Sometimes when I listen to this kind of jazz, it makes me feel like an old fart. My wife calls it old-fart music, which doesn't help. But when my self-esteem is a little better, I can enjoy it for the smart, sophisticated music that it is.
Andrew Hill (piano)
Judgment! (1964), Point of Departure (1964)
A few names pop up regularly as major influences or the inspiration for later musicians. Andrew Hill is one of them. He is a highly praised player and composer and a fair number of contemporary pianists seem to take their cue from them.
As it turns out, the Penguin Guide authors have reservations about even some of his best work. Judgment!, for instance, is singled out because of what Bobby Hutcherson – one of my favourite players on one of my favourite jazz instruments, the vibraphone – adds to the mix. He is called “the other neglected giant of modern jazz” (along with Hill). For my amateur ears it sounds as if Hutcherson makes an heroic effort to bind the elements of his leader’s playing into a seamless whole. Hill is constantly running through arpeggios or repeating chords as if he expects this will help him break through to the other side of tradition. There’s a lot of going, but not a lot of getting somewhere.

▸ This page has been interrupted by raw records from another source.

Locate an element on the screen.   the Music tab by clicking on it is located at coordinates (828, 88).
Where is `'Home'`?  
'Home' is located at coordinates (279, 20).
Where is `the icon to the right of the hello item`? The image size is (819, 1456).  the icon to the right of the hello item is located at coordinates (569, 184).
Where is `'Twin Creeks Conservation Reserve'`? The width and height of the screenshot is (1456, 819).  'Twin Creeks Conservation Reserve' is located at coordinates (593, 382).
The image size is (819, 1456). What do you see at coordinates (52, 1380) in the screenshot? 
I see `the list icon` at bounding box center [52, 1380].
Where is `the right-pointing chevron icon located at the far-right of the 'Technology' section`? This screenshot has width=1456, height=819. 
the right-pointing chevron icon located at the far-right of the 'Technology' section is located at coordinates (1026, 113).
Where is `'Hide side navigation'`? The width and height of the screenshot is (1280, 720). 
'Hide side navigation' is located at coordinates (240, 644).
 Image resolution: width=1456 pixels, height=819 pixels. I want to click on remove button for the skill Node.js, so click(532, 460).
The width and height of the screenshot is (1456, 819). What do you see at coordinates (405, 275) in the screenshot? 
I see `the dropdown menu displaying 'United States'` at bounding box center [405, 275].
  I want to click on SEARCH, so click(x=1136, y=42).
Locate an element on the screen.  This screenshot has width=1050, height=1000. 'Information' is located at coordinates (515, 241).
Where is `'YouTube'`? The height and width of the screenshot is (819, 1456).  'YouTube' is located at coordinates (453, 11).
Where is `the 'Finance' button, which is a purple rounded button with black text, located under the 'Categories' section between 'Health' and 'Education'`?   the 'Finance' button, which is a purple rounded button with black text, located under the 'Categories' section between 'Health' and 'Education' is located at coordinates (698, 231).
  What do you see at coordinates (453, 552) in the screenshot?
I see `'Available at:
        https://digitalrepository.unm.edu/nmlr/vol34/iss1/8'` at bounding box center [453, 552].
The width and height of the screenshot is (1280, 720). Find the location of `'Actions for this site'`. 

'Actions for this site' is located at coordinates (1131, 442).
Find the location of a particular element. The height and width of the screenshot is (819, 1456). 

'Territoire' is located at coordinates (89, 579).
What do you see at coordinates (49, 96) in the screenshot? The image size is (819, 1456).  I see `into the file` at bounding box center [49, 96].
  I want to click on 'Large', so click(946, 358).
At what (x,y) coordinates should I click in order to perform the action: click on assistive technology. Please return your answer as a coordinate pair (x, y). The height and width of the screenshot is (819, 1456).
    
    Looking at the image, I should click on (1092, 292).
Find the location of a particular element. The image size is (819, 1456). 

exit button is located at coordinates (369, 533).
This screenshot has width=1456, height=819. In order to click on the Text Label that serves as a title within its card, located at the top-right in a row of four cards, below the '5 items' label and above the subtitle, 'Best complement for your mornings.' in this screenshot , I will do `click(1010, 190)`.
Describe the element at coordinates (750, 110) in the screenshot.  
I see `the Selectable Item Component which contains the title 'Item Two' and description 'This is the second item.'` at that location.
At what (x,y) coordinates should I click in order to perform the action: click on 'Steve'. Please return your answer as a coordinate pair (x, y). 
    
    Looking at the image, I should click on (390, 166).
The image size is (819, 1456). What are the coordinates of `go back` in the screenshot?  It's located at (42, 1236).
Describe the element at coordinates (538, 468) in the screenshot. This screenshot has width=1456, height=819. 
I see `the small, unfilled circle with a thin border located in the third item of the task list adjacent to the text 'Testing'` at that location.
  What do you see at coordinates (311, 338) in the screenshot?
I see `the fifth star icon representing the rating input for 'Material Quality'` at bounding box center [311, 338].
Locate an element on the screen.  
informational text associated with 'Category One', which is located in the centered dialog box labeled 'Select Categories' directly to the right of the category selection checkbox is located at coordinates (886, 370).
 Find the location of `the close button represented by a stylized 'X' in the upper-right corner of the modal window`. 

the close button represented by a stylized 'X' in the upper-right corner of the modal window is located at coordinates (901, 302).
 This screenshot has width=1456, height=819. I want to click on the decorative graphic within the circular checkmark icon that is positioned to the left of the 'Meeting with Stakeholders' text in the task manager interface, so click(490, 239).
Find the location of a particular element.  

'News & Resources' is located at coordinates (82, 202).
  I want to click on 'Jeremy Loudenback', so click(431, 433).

PG calls Point of Departure one of the “very great albums of the ‘60s”, gives it their highest rating of four stars as well as the crown, their stamp for a personal favourite, and marks it as a key title for any collection. Then they mention Hill’s “determination to build on the example of Monk”, to which my first reaction is “not another one…” The album dips into free jazz, especially when Eric Dolphy lets rip on sax, then retreats again. What caught my fancy was the bumble bee flights of trumpeter Kenny Dorham and the tireless, crisp drumming of Tony Williams.
The point of this blog is to write about artist and albums I discovered and liked right away, maybe inspiring you to explore them. So why include Hill? He seems too important to skip and perhaps you should hear him, if only to understand his impact on modern jazz piano. Who knows, you might find your way into these albums.
Bobby Jaspar (sax, flute)
Jazz in Paris: Modern Jazz au Club Saint Germain (1955), Clarinescapade (1956), Jeux de Quartes (1958)
He died terribly young and only a handful of albums are still available. His sax sound was like a Belgian version of Lester Young, Penguin Guide says. So why bother? Because his lines still sound fresh and breezy, also on clarinet, and he doesn’t just play pretty on flute as many others do on this instrument.
On most discs he’s joined by big American names. It’s cool bebop in the best sense – Jaspar is a go-to guy when you want something to lift your spirits. Clarinescapade, made during an American stint, gets the highest mark in PG. For a focus on flute, try Jeux de Quartes. On Apple Music you may have to search for these by album title.